[Records from a data source]

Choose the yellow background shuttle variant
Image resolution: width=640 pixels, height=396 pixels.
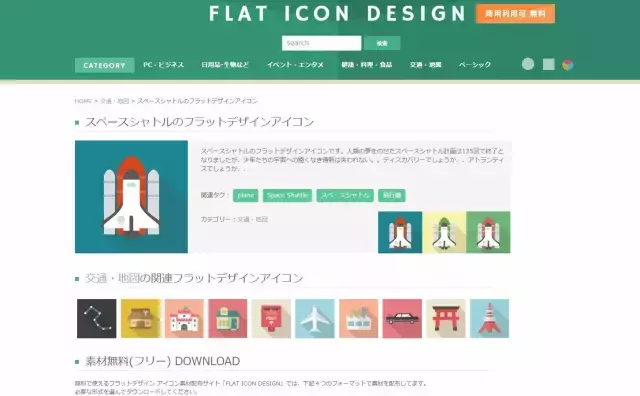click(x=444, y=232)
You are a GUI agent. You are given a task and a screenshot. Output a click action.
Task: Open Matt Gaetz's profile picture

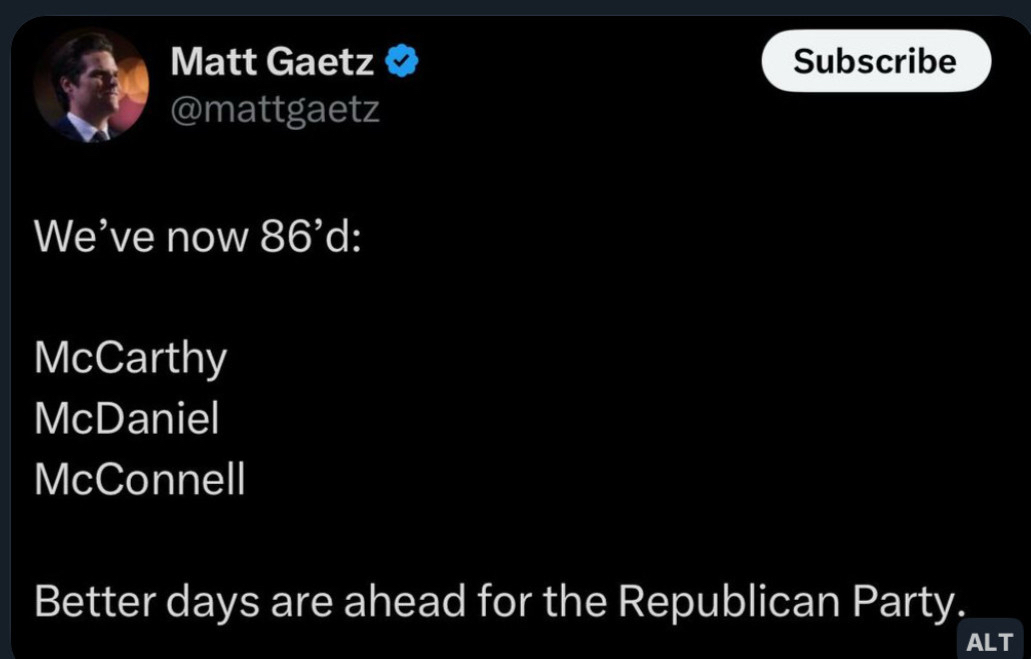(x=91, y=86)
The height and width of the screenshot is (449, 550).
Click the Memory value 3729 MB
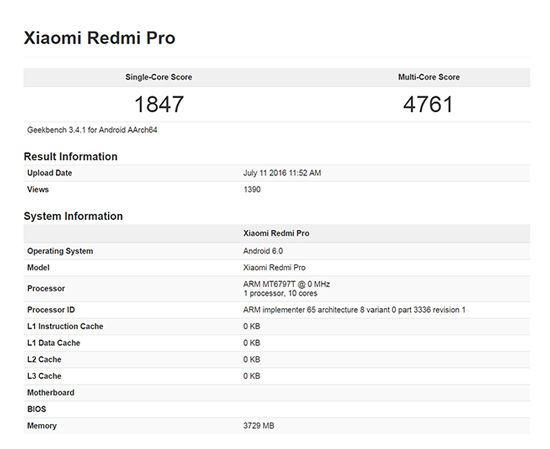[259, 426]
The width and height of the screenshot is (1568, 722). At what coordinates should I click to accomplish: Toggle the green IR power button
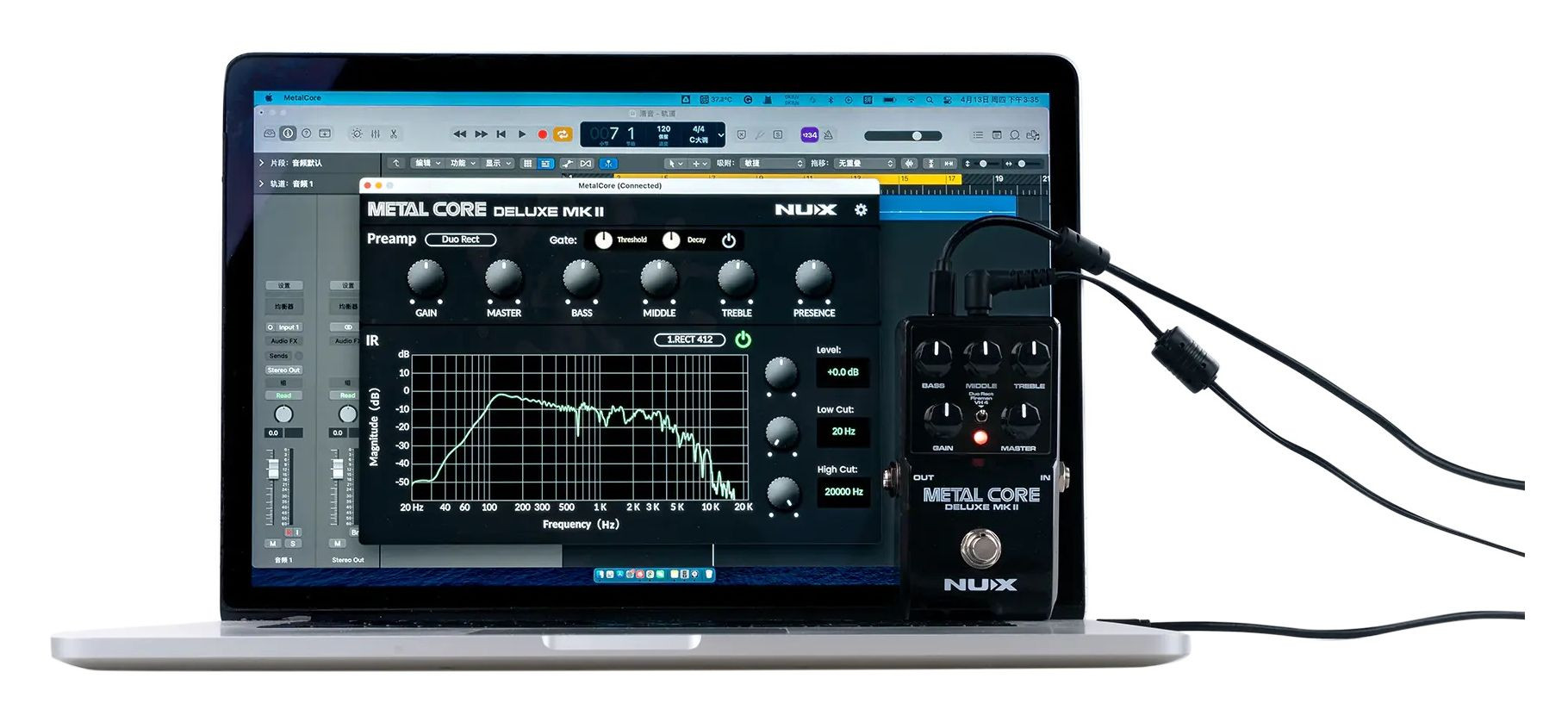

* PROBLEM REQUIREMENTS
If an entry holds a picture, skip the picture and print the rest of the data exactly.

* OUTPUT OF THE TASK
Choose the yellow background shuttle variant
Image resolution: width=640 pixels, height=396 pixels.
click(x=444, y=232)
You are a GUI agent. You are given a task and a screenshot. Output a click action.
Task: Open Matt Gaetz's profile picture

(x=91, y=86)
The height and width of the screenshot is (449, 550).
Click the Memory value 3729 MB
[259, 426]
The width and height of the screenshot is (1568, 722). At what coordinates should I click to accomplish: Toggle the green IR power button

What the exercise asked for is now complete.